##### EXERCISE MATERIAL
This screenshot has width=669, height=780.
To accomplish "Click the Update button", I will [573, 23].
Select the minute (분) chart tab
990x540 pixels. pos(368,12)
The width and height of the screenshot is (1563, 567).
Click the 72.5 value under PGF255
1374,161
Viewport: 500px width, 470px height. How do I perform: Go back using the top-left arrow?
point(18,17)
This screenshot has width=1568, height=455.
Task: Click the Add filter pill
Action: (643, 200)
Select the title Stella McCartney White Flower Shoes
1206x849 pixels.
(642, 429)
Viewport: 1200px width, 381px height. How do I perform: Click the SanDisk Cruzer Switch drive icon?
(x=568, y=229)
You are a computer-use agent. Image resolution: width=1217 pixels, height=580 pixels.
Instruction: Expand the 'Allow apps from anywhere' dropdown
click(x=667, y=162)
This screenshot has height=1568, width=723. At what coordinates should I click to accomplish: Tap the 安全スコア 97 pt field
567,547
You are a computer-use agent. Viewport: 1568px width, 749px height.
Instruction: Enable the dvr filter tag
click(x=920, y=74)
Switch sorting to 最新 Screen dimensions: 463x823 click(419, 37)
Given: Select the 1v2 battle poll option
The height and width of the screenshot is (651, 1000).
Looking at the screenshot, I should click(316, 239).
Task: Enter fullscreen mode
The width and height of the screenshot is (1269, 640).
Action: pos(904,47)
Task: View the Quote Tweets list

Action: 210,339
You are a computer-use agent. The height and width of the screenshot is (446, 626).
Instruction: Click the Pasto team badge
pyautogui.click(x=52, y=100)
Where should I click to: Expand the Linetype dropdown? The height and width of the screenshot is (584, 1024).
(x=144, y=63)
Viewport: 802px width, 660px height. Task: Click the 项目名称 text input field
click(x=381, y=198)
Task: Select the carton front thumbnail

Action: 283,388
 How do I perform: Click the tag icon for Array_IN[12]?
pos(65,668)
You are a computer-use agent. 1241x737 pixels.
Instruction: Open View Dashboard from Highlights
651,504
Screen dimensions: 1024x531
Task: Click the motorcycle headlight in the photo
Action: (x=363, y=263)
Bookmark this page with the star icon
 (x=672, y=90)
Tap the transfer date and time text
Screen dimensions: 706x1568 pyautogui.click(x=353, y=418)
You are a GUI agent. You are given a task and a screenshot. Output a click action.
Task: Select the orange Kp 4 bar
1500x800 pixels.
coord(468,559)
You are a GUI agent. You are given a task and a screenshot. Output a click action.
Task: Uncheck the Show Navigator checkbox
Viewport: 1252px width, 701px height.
##########
PROBLEM REQUIREMENTS: Begin with the line that contains "Tap the transfer date and time text". Repeat it and every line after it through the end of the listing, exactly, and print nothing more.

ANSWER TO THE PROBLEM:
Tap the transfer date and time text
Screen dimensions: 706x1568 pyautogui.click(x=353, y=418)
You are a GUI agent. You are given a task and a screenshot. Output a click action.
Task: Select the orange Kp 4 bar
1500x800 pixels.
coord(468,559)
You are a GUI agent. You are given a task and a screenshot. Output a click action.
Task: Uncheck the Show Navigator checkbox
Viewport: 1252px width, 701px height.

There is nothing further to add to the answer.